Local musicians say Genre keeps going strong in iowa
July 9, 2001
We all know that punk has been doing fine in the mainstream blitzkrieg that is MTV and pop radio for years, with bands like Green Day, Blink-182 and the Offspring at the forefront.
But how is punk doing at the local level?
Patrick Fleming, a member of local band Pookey Bleum and co-owner of the label, provides some insight.
“Sure, punk is definitely alive in Ames,” he says. “Even if there weren’t great punk bands like Duck and Cover, Shiloh Church, and Minus Zero around, punk would still be thriving. It seems to be more about an image or an attitude than anything else, really. So as long as that’s there, which it definitely is here, you’ve got a scene.”
Joel Nott, ISU grad and member of the now-disbanded local punk group Grubby Ernie, concurs.
“It’s an attitude, a DIY work ethic. As far as music goes, it can be any style, but mostly it’s short, fast songs.”
“Punk will never die,” adds Nott’s former Grubby bandmate Matt McClurg, also an ISU grad. “Kids will always be playing in a garage somewhere . . . It’s about doing what you want and not caring what anyone else thinks. And that will always be around.”

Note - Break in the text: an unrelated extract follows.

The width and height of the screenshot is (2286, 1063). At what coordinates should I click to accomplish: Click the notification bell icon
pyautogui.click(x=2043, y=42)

According to A. Darryl Moton Jr., KURE program director, “Punk is alive anywhere you have people holding guitars who try to make statements with their music.”

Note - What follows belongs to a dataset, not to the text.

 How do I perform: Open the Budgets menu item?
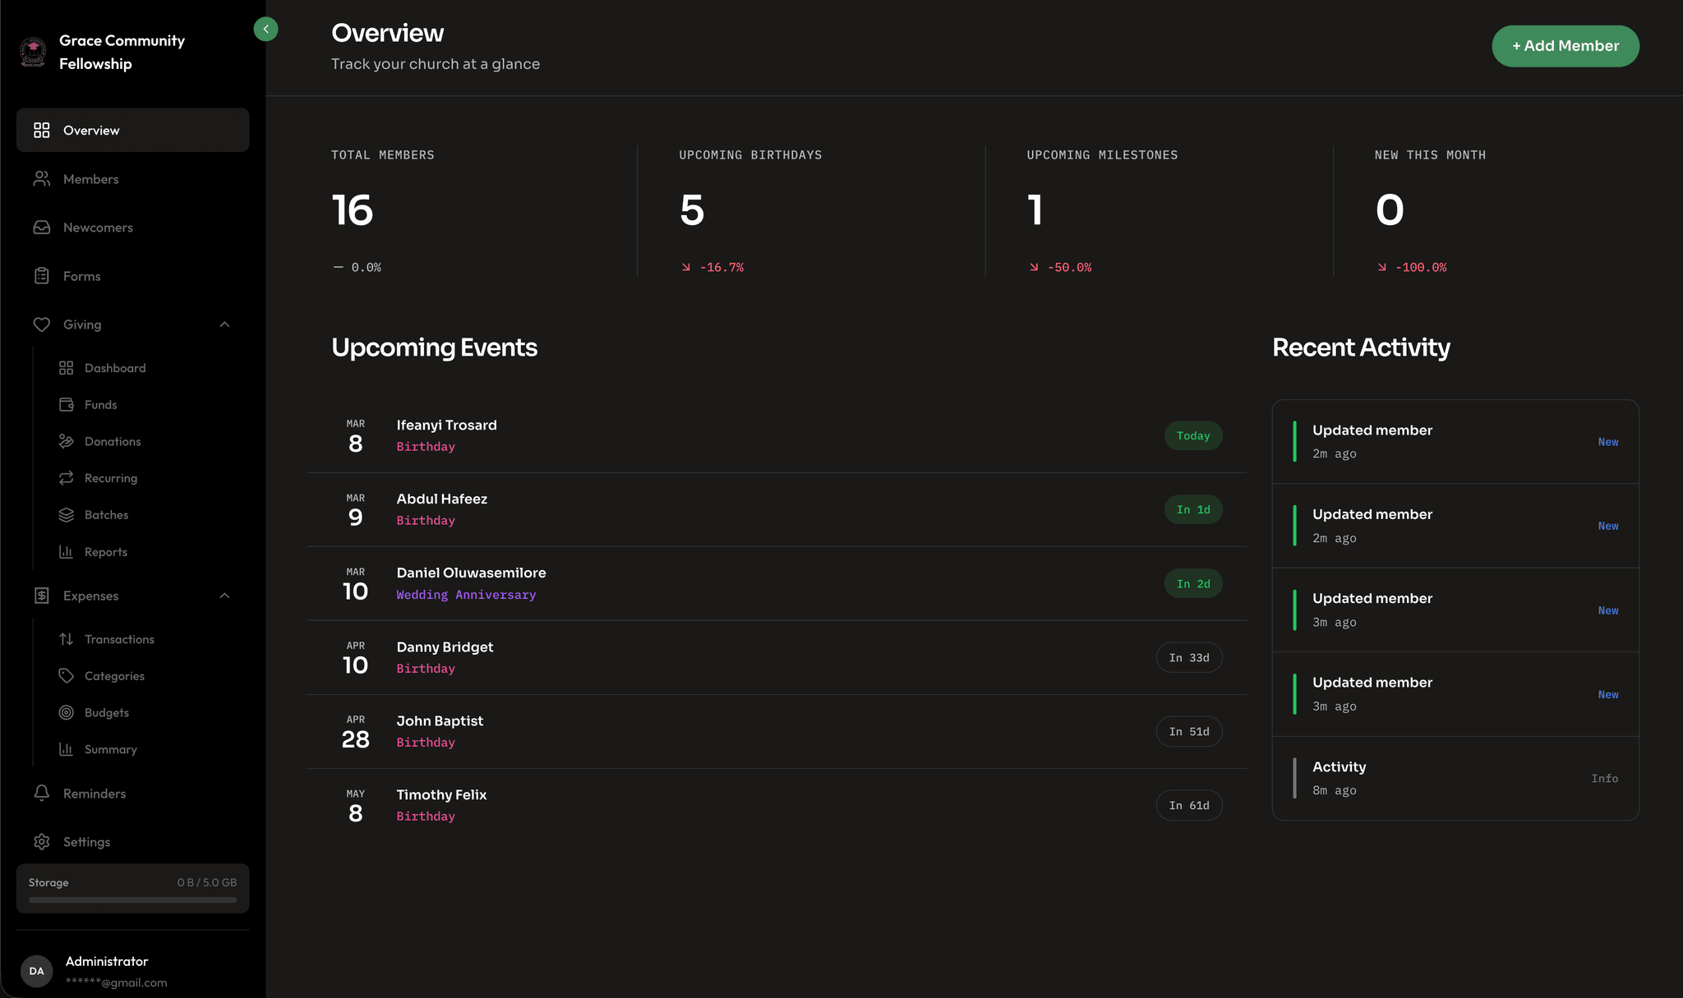coord(106,712)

But the Ames scene is in danger at the same time it’s thriving, he warns.
“One problem is that most kids nowadays don’t want to hear any statements in the music to which they listen; they just want to sway along and have something of a good time.

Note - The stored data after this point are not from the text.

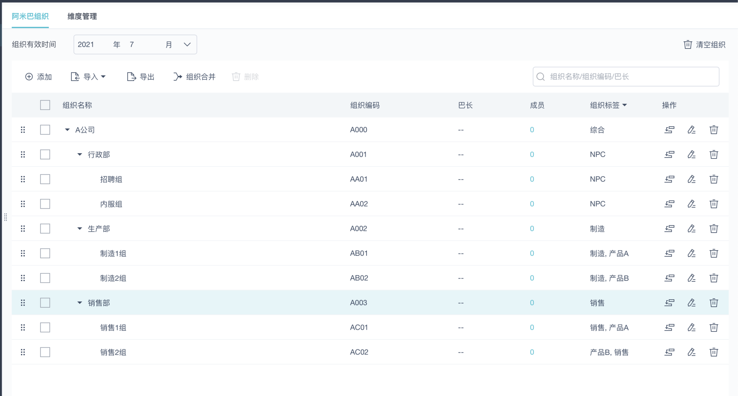The image size is (738, 396).
Task: Collapse the A公司 tree node
Action: pos(67,130)
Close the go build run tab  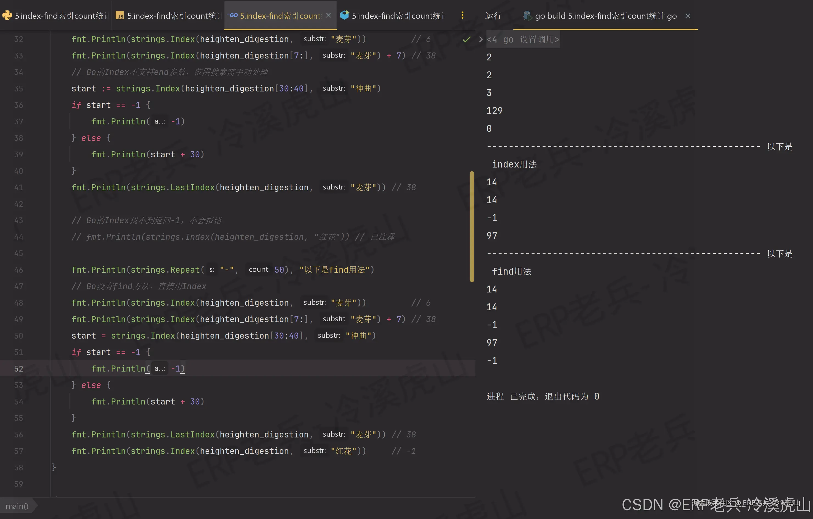687,16
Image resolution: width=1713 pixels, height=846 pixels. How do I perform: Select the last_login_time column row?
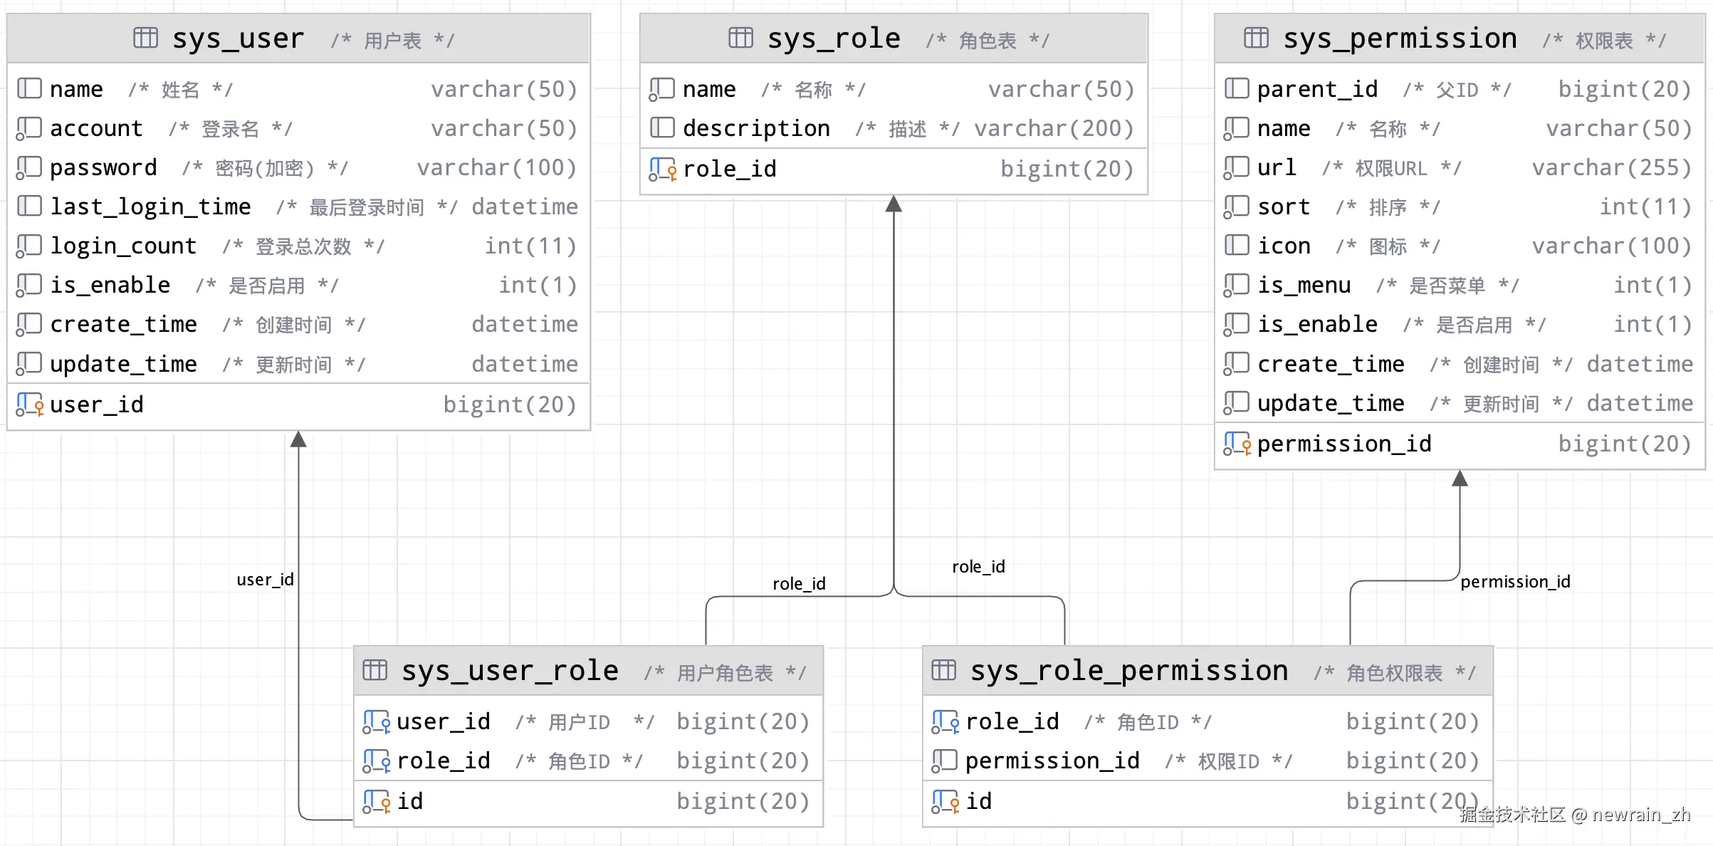coord(151,207)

“A lot of kids love music that is called `punk’ but is really just pop-rock played in the simplistic style often used by punk rock. The rising popularity of so-called `punk’ bands like Blink-182 has led to an even larger explosion of these imposters.”
So does this mean that true punks are the exact opposite? Perhaps, but that isn’t always such a great thing either.
“A lot of people whose philosophies fall closer to the punk realm are just as elitist and exclusionary as the institutions they rebel against,” Moton explains. “You get a lot of these people . . . obsessed with being more punk than anyone else. I call it `punker-than-thou’ syndrome.”
Moton says he thinks this type of people are often quick to label something a “sell-out.”
“Ironically enough, what often falls under the `sell-out’ category is anything liked by a plurality of other people, which is counter-productive to the punk ethic, in my opinion,” Moton continues.
“At any rate, I think punk is definitely alive in this area; however, it has become infected with the same clique-ish, elitist bullshit that killed it the first time around.”
As with many genres, it is important to have strong role models. So who influences these local scenesters?
“Joey Ramone, for being one of the forefathers of punk,” says McClurg.
Nott prefers Fugazi’s Ian MacKaye, “the king of DIY,” he says.
“The Who,” Fleming says. “They were doing the whole punk thing really before anyone else . . . playing loud, breaking stuff. That, to me, is really punk. Then of course there’s bands like the Sex Pistols and The Clash, and even Elvis Costello was punk in his day.”
Moton agrees.
“Punk has been around longer than we have been able to classify it as such. I think artists like The Who and John Lennon, among others, have done the punk thing for quite a while.”
But probably the biggest impact on the local scene so far has come from Ames’ own Grubby Ernie, who split up last December. Currently there are about ten local bands set to release a Grubby Ernie tribute album, covering some of their songs, Fleming says.
“Those guys had a lot of influence around here and you can hear it in the music of the other bands,” he says.
So it seems punk is indeed alive and well on the local level. Check out shows at the Maintenance Shop, People’s, the Boheme, even your neighbor’s house. Get out there, support it and keep it real.